● Instruction
Continue the forum post about oil turning up in an engine's intake ports, starting right after its final sentence.

LOL. That was actually the one I was nervous about. But after doing the carb I put a new carb base gasket. When I took the carb and intake off again now I found it clean and dry as a bone. I did follow Cliff's advice to drill, tap and insert screw plugs made from cut up bolts. I didn't just epoxy over the top.

Also, the intake runners where I matched them look like they did when I finished with the intake. All dry and clean. I don't think there's anything happening upstream (carb, PCV, etc). The oil that's getting in seems to be happening in the heads in some way.

As I understand it that's really got to be valve seals or those rocker studs. Basically, having verified the oil in the intakes by seeing some actually at the valves on a few ports I'm left with just a few frustrating conclusions:

1. The new valve seals I installed before were bad (maybe hard from sitting on my shelf for years?) or I messed up the install. I doubt I hurt them putting them on since I used the applicator. I now know that none of them rode up. They were all in place. Were they hard? I guess that's possible but I'm having trouble getting too excited about that one...

● Data excerpts

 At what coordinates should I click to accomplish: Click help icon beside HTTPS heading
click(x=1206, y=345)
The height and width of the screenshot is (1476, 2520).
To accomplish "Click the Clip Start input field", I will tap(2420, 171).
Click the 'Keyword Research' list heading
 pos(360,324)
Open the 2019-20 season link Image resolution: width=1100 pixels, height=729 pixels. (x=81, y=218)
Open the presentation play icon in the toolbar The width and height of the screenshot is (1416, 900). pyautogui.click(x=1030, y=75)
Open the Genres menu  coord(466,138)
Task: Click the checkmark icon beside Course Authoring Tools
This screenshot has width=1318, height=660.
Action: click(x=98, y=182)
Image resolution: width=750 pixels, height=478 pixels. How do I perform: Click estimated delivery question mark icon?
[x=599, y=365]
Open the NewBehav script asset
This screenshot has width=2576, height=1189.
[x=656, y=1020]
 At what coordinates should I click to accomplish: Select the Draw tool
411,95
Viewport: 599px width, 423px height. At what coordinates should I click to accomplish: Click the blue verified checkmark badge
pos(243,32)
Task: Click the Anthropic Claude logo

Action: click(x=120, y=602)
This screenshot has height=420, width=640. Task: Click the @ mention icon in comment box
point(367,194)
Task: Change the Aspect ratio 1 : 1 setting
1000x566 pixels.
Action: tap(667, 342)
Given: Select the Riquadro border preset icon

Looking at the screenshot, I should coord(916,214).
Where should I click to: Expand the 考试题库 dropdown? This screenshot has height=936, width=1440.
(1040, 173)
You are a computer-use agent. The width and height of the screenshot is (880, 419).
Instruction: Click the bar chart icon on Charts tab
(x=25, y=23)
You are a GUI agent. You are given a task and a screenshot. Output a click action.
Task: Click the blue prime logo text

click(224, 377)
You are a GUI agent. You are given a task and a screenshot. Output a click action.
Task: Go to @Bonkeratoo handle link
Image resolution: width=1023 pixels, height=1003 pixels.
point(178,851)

● Answer to this problem
2. The rocker studs are leaking past the threads. For that to be true it would also have to be the case that when I sealed them with blue loctite that didn't work and when I sealed them with RTV that didn't work. It's possible, I suppose. I'm sure in both cases there was still probably some brakeclean on the head threads (since it's pretty hard to get in there to dry it) and maybe then stuff just didn't set right? Again, I'm sure a lot of people clean threads and then the stuff still sets. But, maybe..

I was really hoping for more of a "smoking gun" when I took the intake off. It was weird to see the intake passages so clean but still see the oil. Unless it came from the valve guides that means that the oil isn't leaving any tracks. And if it doesn't I don't know how I'm supposed to track down what's happening.

Thanks for all the help, though, all!